Thank you. There are extenuating circumstances but how valid I am not sure. The subject (Terry) suffers from severe peripheral neuropathy requiring constant pain medication. Lengthy physician records documents treatment. According to Terry the only way he could get relief was occasional use of "Met". After he pleas guilty is this part of the information provided by the court and should he offer a plea of mercy for medical reason. He is jobless therefore a court appointed attorney will be his defense attorney. There is no evidence of sales or transporting, only possession

Thanks for the information, Gary,

That is helpful, and courts are aware that in many cases, people use illegal drugs to self-medicate to get relief from real conditions.

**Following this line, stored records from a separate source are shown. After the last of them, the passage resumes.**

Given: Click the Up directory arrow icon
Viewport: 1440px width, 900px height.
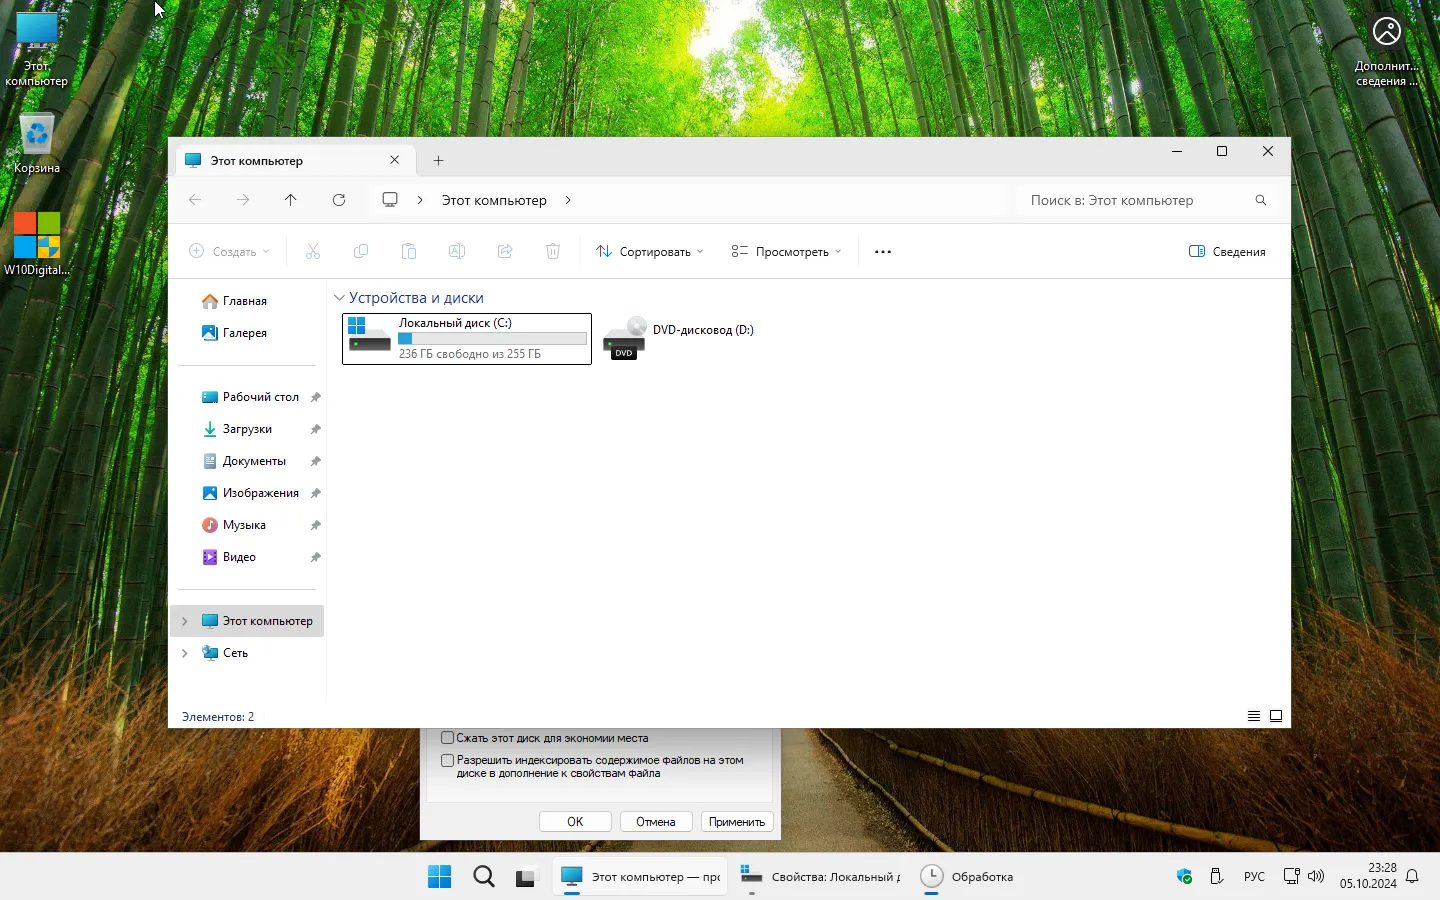Looking at the screenshot, I should coord(291,200).
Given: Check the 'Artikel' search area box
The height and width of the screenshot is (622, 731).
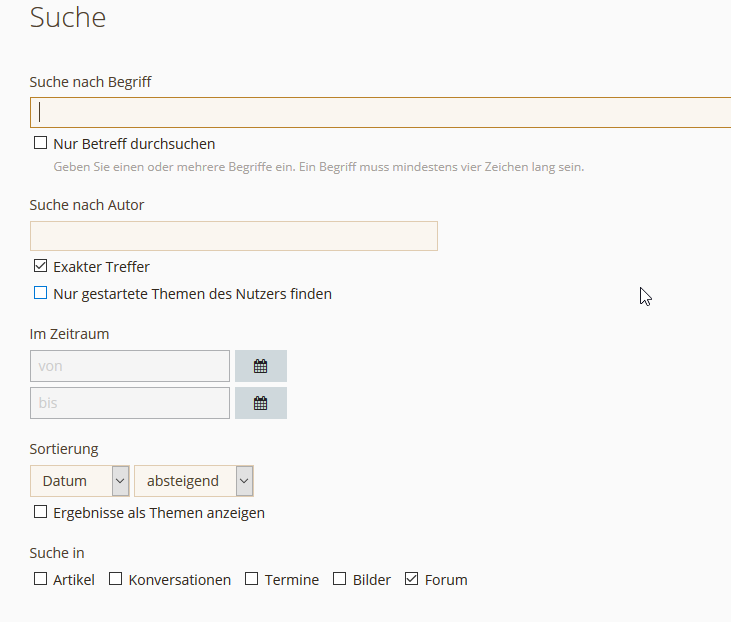Looking at the screenshot, I should 41,579.
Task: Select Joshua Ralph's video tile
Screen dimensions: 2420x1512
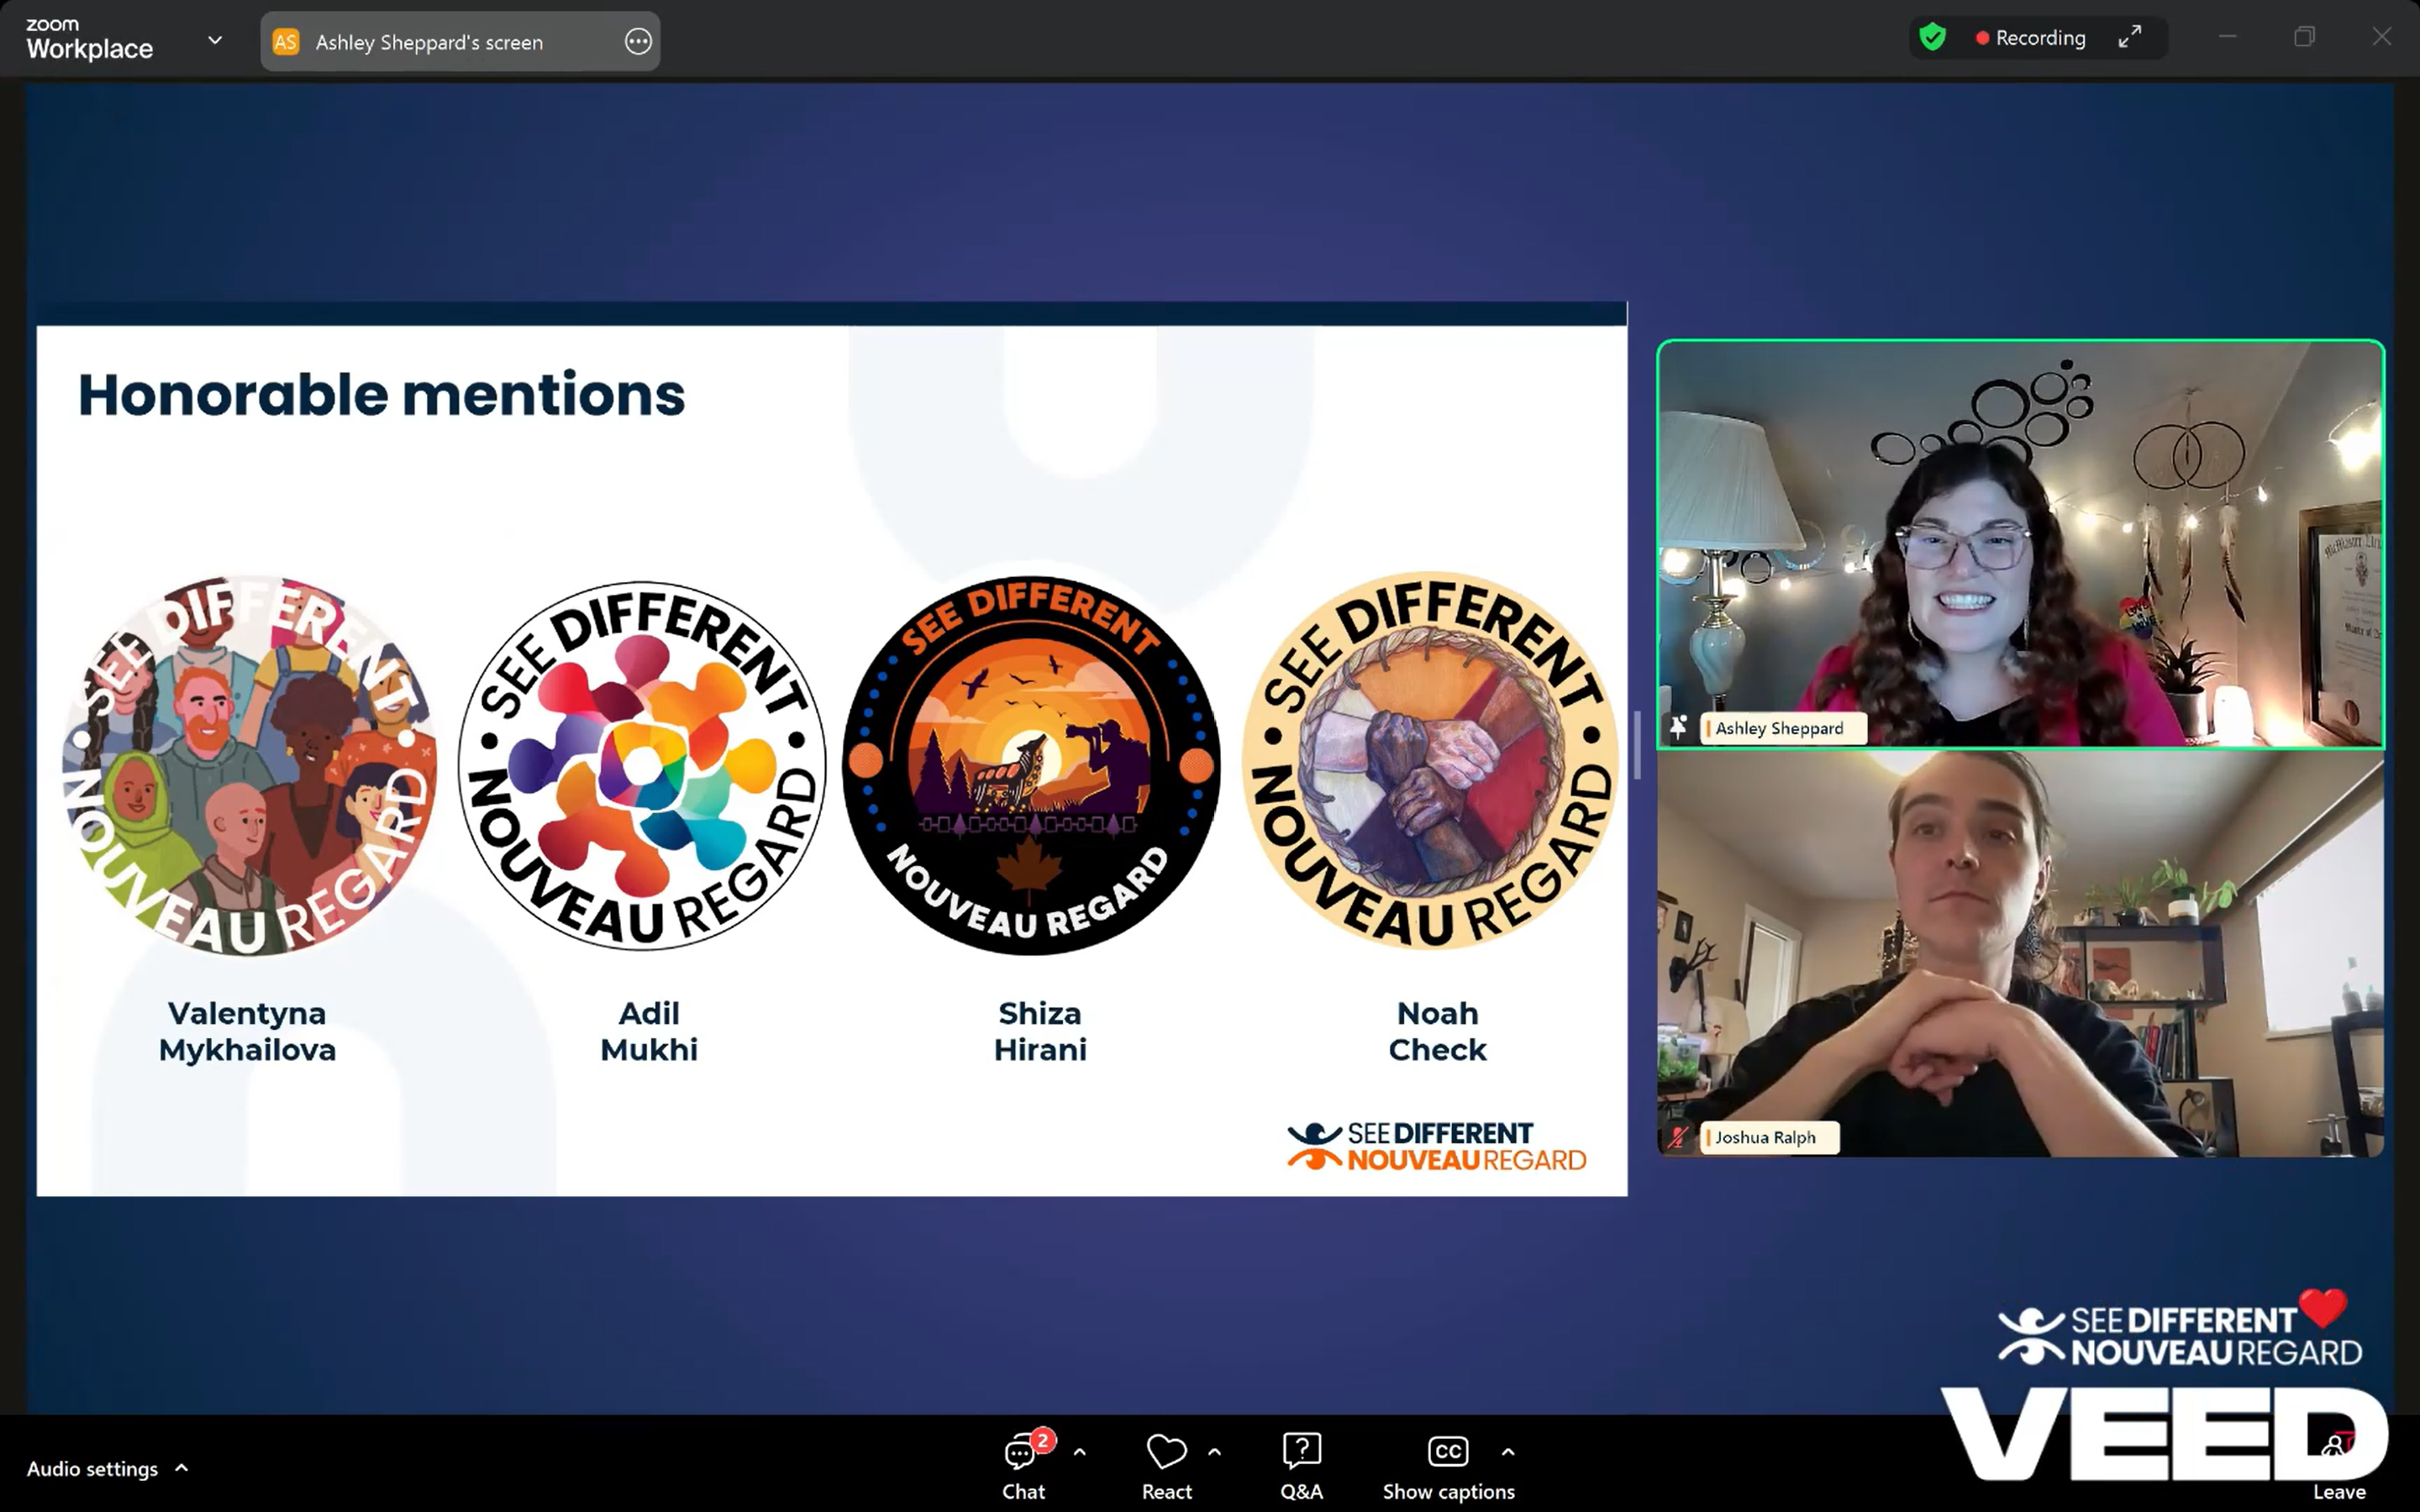Action: click(x=2020, y=955)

That is the type of extenuating circumstance that could make him a very viable candidate for something like Drug Court, which I mentioned earlier, wherein the goal is not just to address the drug dependency, but to manage his health care sensibly so that he gets the relief he needs without feeling compelled to go outside of the law.

Public defenders are very experienced at drug cases, because in most parts of the country drug and drug-related offenses make up the bulk of the criminal cases. So he or she will be able to guide this defendant through it.

He pleads NOT GUILTY to start however. If he wants an offer, drug court or otherwise, his lawyer can negotiate it for him with the DA. He should not ever plead guilty until the DA has put an offer on the table that he wants. Then, he will already know what his sentence will be before he pleads. As part of the negotiations, I am sure that his lawyer will reveal his medical issues as they are direclty relevant and also sympathetic in nature.